Hace algo más de veinte años, el día de san Rafael de 1997, visité en la Biblioteca Nacional una exposición titulada Ex Roma Lux. Recogía la forma en que a través de libros y grabados la Roma antigua había servido en el Renacimiento y en el Barroco para dar luz a los estudios sobre el mundo clásico. Los restos del pasado de aquella gran ciudad sirvieron, pues, para ilustrar el conocimiento, iluminaron durante algún tiempo la vía para llegar a la comprensión de un mundo idealizado por aquellos investigadores. Más allá del contenido de la muestra, la he recordado porque en estos días es frecuente escuchar la palabra luz, o luces.
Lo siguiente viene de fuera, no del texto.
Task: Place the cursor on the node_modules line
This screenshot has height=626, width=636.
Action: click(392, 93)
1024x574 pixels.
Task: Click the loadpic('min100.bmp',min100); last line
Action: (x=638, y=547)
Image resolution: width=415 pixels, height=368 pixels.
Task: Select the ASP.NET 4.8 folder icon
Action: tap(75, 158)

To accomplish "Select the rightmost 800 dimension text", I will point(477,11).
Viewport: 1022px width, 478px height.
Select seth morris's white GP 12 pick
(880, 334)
Cuando aparece en plural, al menos a mí me ocurre, de inmediato la asociamos con el siglo de las Luces, con la centuria ilustrada, con una nueva forma de analizar el mundo y la sociedad que pretendía romper con la estructura rígida de lo que los franceses denominaron Ancien Régime (Antiguo Régimen). El objetivo era superar los esquemas de interpretación usados hasta entonces, y que básicamente eran la tradición, la revelación y el argumento de autoridad, y para ello la alternativa era el uso de la razón.
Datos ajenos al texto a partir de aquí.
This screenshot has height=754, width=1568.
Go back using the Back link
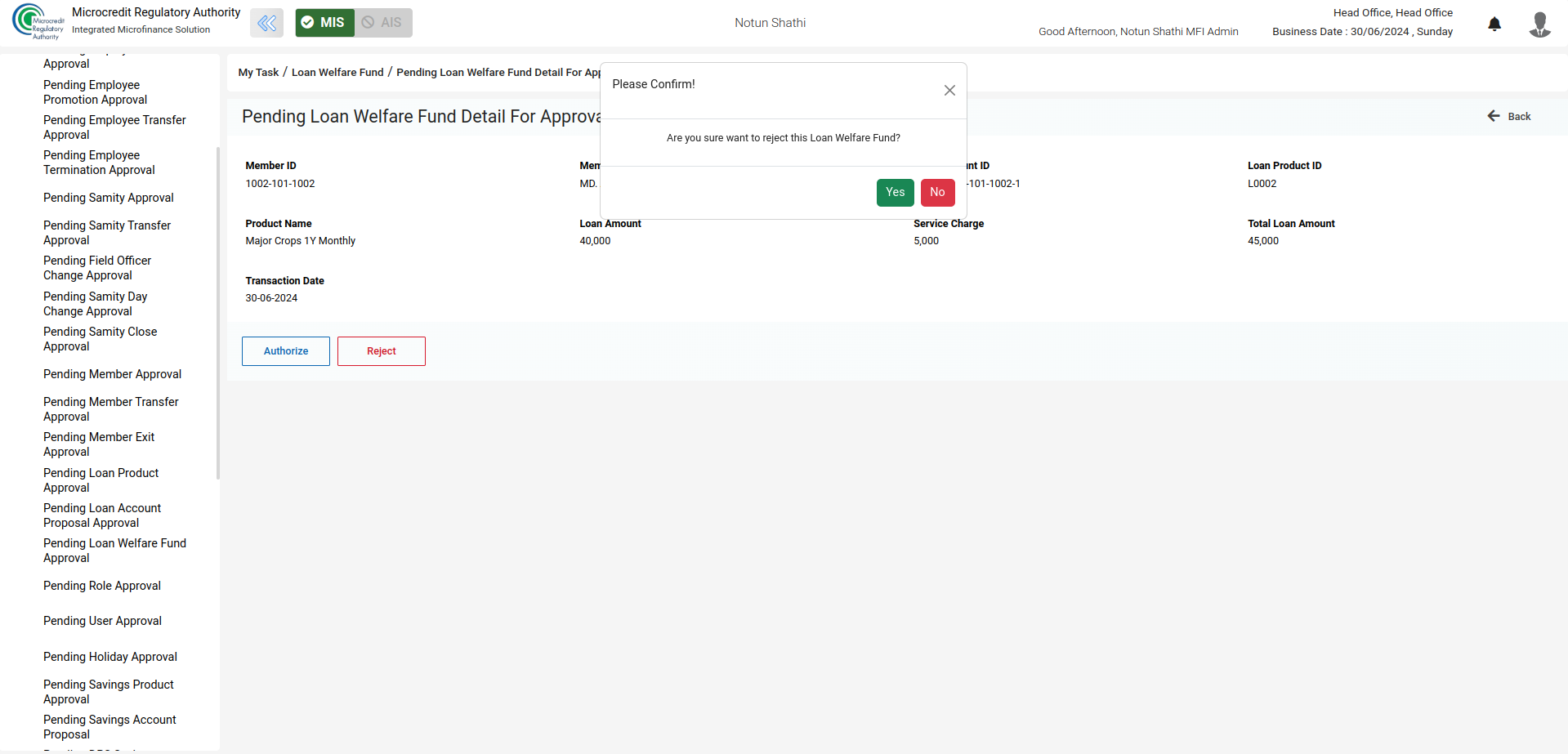tap(1509, 116)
Lo explicó muy bien Kant en un folleto breve, pero pleno de contenido, ¿Qué es la Ilustración?, donde desde el principio exclama: «¡Sapere aude! ¡Ten el valor de servirte de tu propia razón!: he aquí el lema de la ilustración». Añadía el filósofo que para alcanzar esa ilustración, solo había un requisito: libertad, la cual se encontraba con gran cantidad de limitaciones, que desde su punto de vista tenían justificación en el ámbito privado pero era taxativo en lo siguiente: «el uso público de su razón le debe estar permitido a todo el mundo y esto es lo único que puede traer ilustración a los hombres». Kant escribía estas palabras en 1784, de ahí que reconociera que no se vivía en una época ilustrada, pero sí de ilustración, de modo que se podría llegar a aquella si los gobernantes libraban a los ciudadanos de las tutelas (limitaciones) que ejercían sobre ellos. Aún resulta de interés la lectura de ese breve texto kantiano, cuyo contenido nos permite confirmar lo que nos aconsejó Antonio Machado en su Juan de Mairena: que «en leer y comprender a Kant se gasta mucho menos fósforo que en descifrar tonterías sutiles y en desenredar marañas de conceptos ñoños». Por cierto, en español no pudimos conocer ese folleto hasta 1941, cuando junto a otros textos del filósofo alemán fue publicado por El Colegio de México, con prólogo y traducción de Eugenio Imaz, uno de nuestros filósofos exiliados, que como otros muchos realizó una aportación intelectual relevante en México y Venezuela. Un ejemplo más de lo que supuso ese exilio republicano del que este año se han cumplido 80 años y en cuya conmemoración se han desarrollado múltiples actividades. Aquella obra sería reeditada años después (1979) por Fondo de Cultura Económica, una editorial mexicana con la que mantendrían una activa colaboración Imaz y muchos exiliados españoles.

En la España del siglo XXI no buscamos una referencia que arroje luz sobre nuestro presente, tampoco nos acogemos a las luces que pueda suministrarnos la razón, nos hemos olvidado de lo cualitativo. Hoy parece que todo se reduce a una cuestión de cantidad de luces, entendidas en su acepción primaria, aparatos que alumbran y hacen aún más visibles las calles. Esa es la carrera emprendida por varias ciudades españolas, cuyos alcaldes incluso han rivalizado, al parecer en tono humorístico, acerca de la distancia a la que se verían las luces de su ciudad. En esa competición están Vigo, Madrid o Málaga, y desde este año Córdoba. Al menos estas son las que más suenan, y es curioso que en ninguno de esos casos de rivalidad por ver quién tiene más, a la cabeza del ayuntamiento se halle una alcaldesa.